(Work to be completed) Nothing below is to be printed except the lines between the line holding "Open General & SEO Settings" and the line holding "The image size is (1024, 463).", inclusive, each exactly as it appears.

(Data supplied)
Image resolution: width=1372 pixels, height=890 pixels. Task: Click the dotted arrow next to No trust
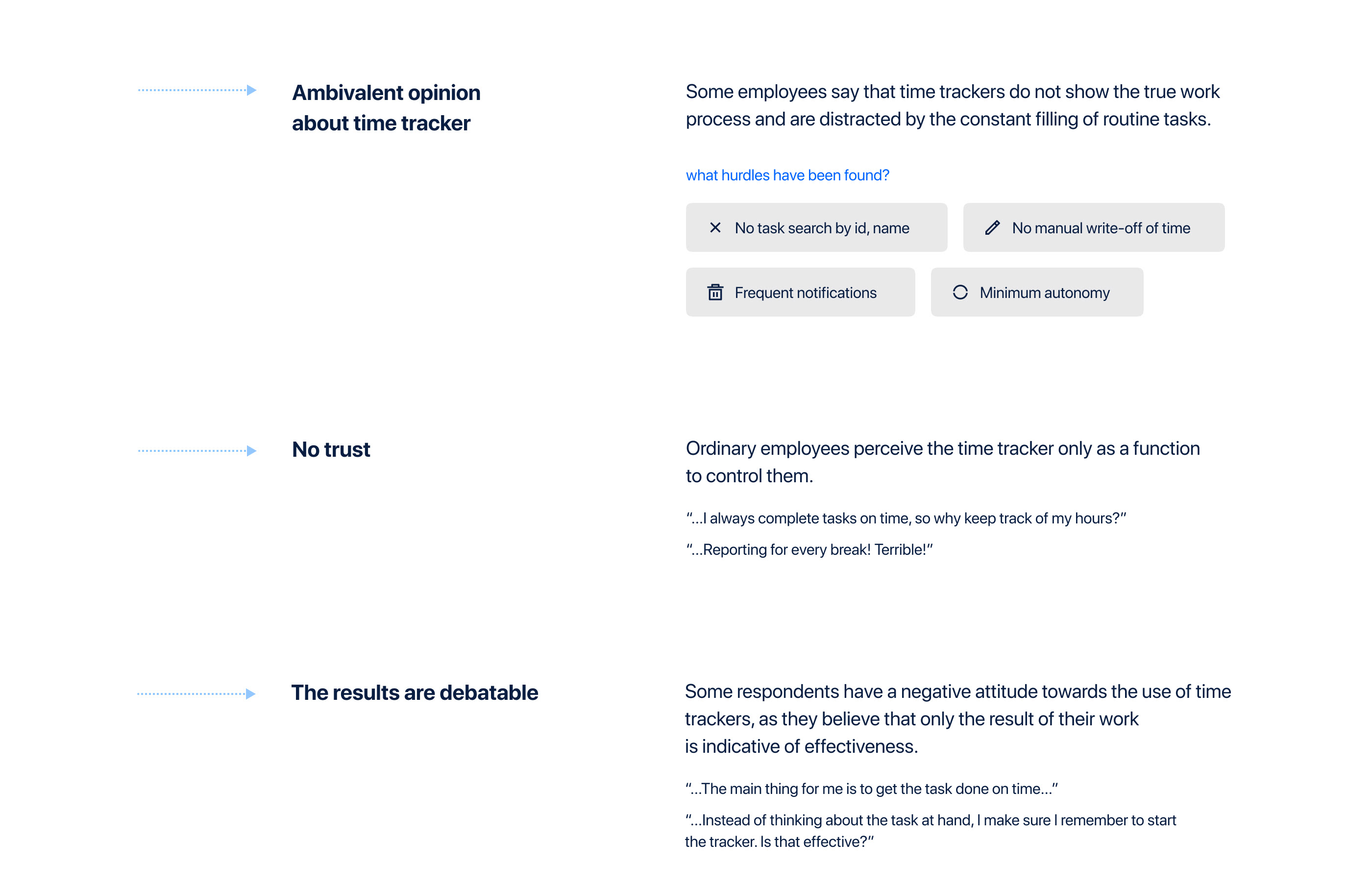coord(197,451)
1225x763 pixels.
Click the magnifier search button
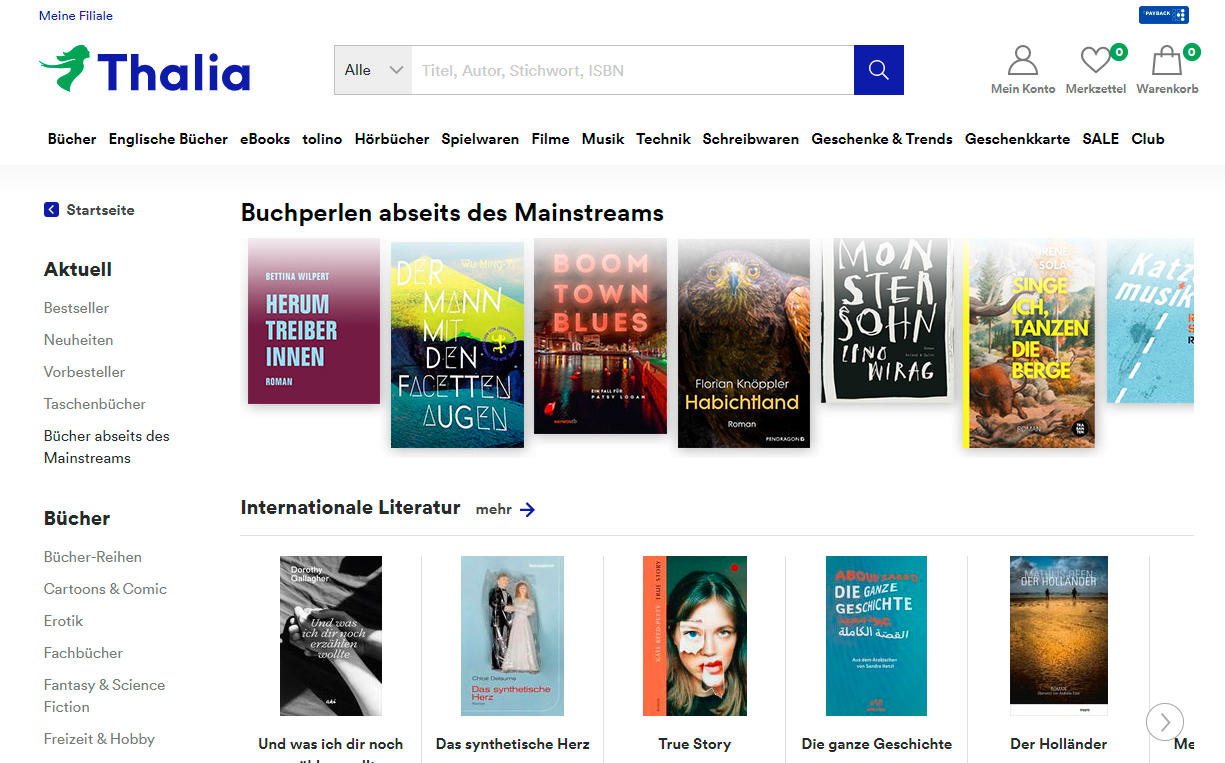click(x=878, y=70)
--
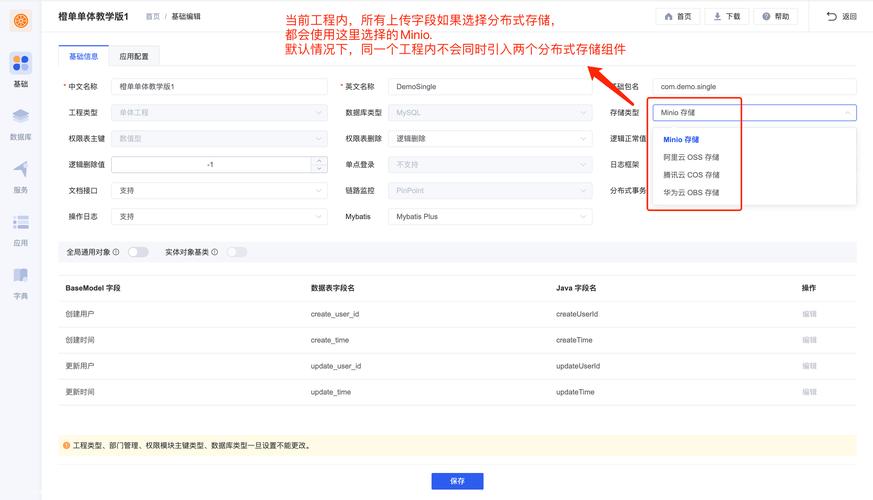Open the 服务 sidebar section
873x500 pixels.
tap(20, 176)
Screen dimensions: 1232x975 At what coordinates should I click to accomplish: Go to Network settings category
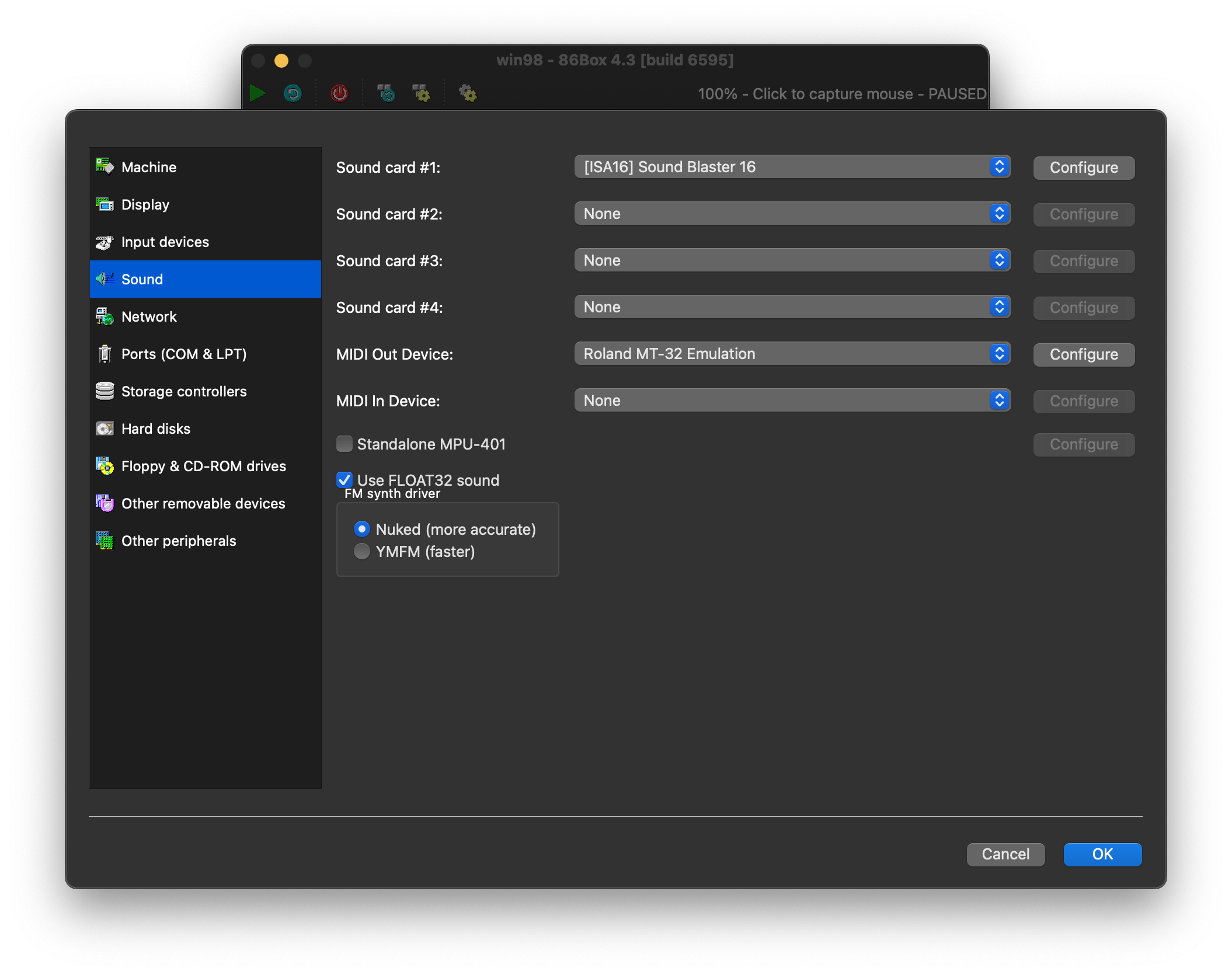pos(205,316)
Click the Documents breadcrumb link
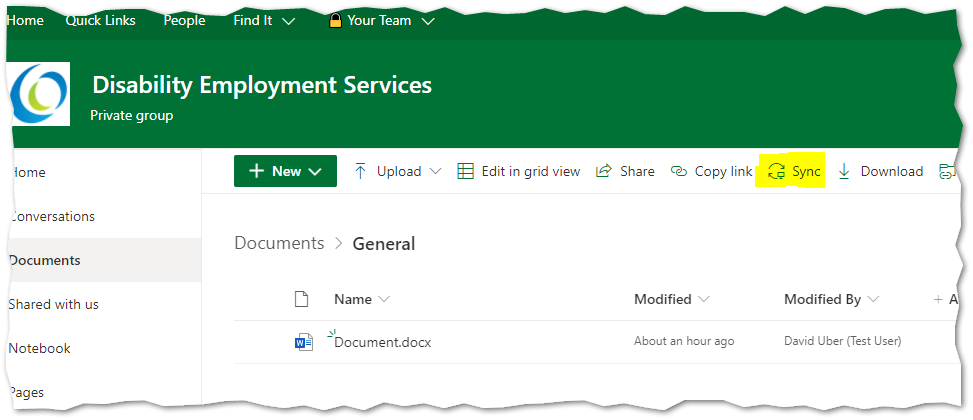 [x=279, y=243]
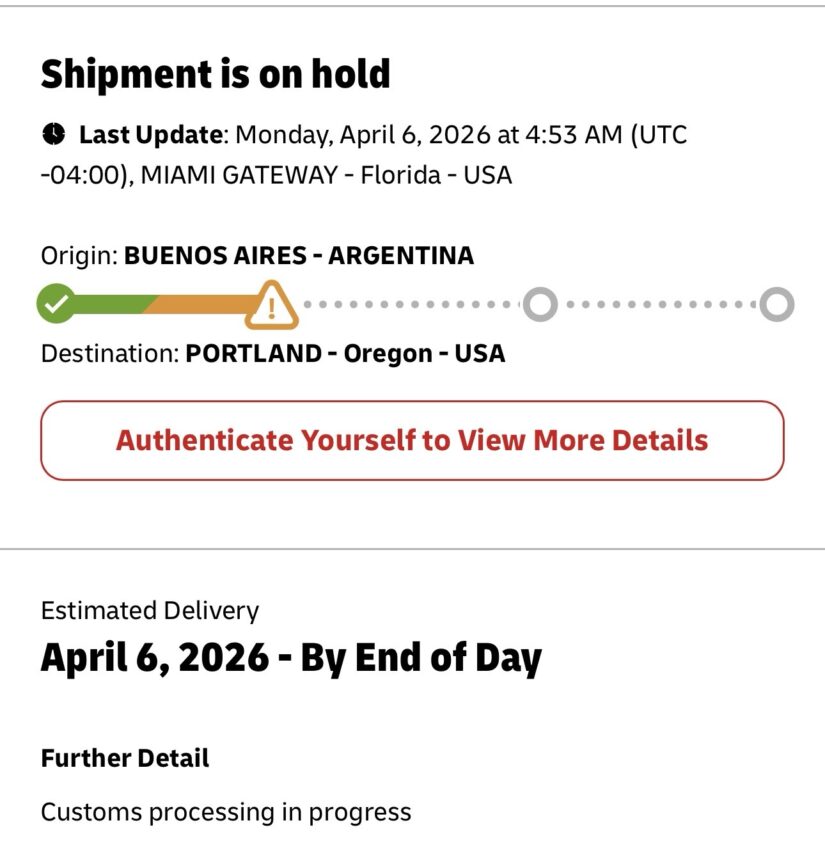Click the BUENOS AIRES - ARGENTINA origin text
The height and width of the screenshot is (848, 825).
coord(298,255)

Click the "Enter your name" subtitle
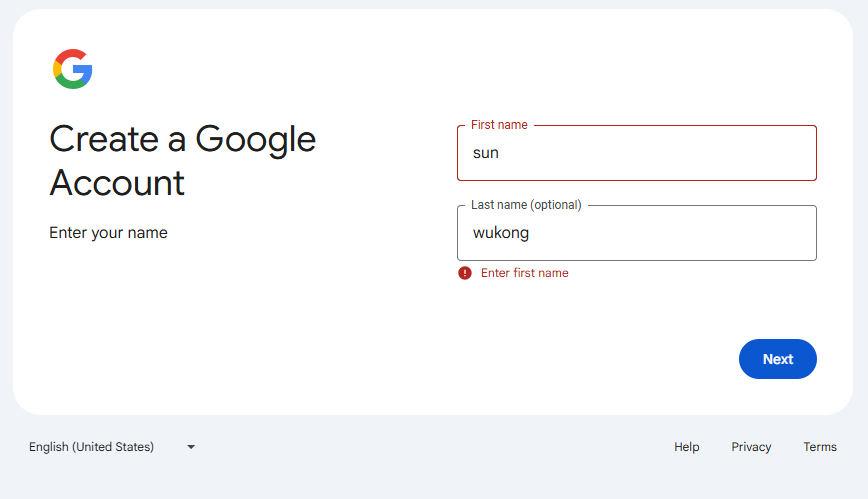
==
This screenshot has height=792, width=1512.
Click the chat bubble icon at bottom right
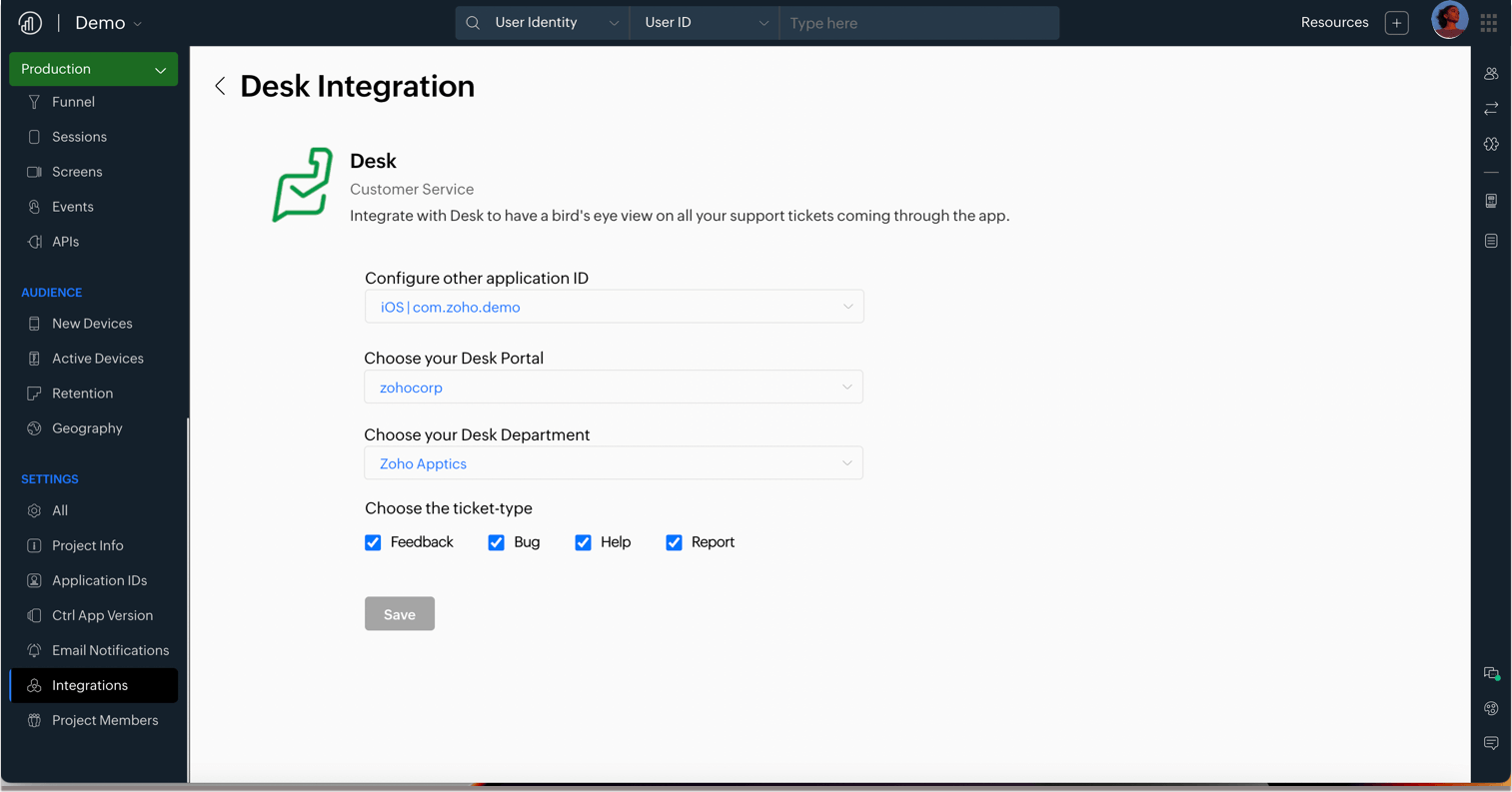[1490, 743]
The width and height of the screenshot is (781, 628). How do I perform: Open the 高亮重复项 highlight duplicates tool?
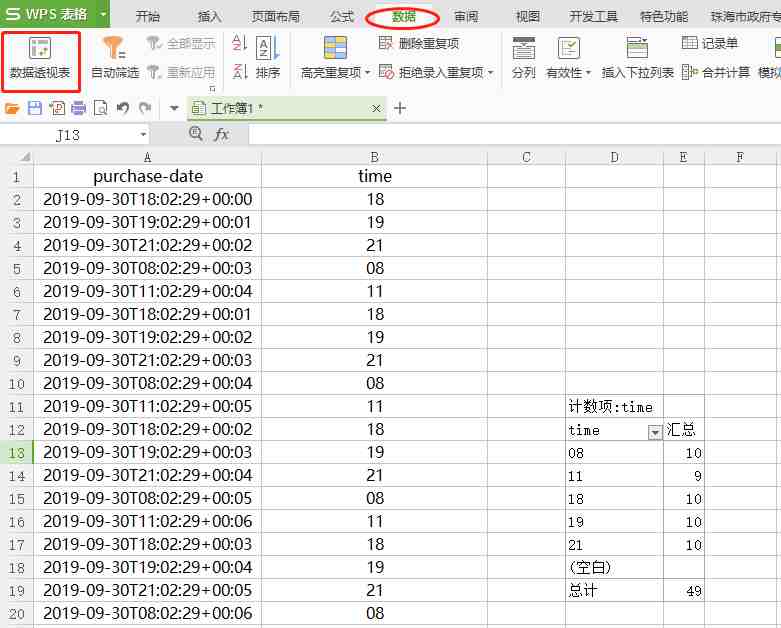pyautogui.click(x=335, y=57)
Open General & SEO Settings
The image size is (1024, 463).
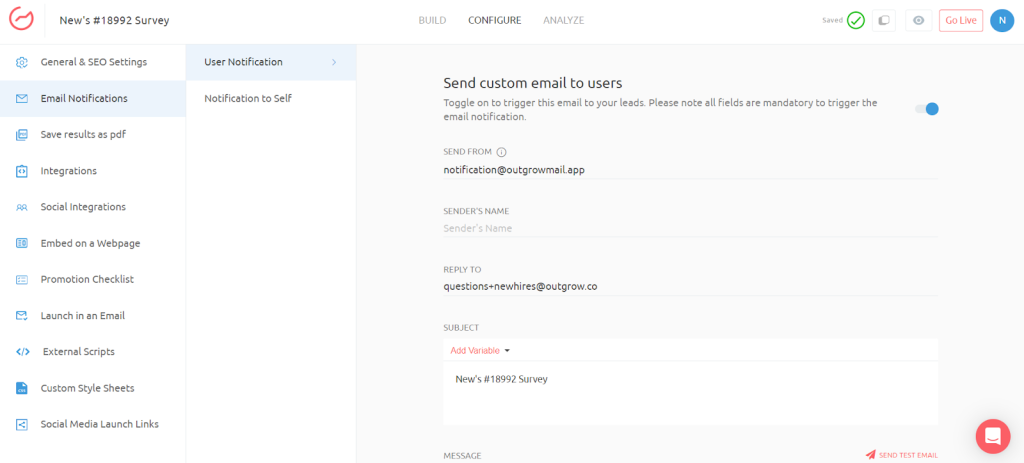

(Result below)
Open General & SEO Settings
The image size is (1024, 463).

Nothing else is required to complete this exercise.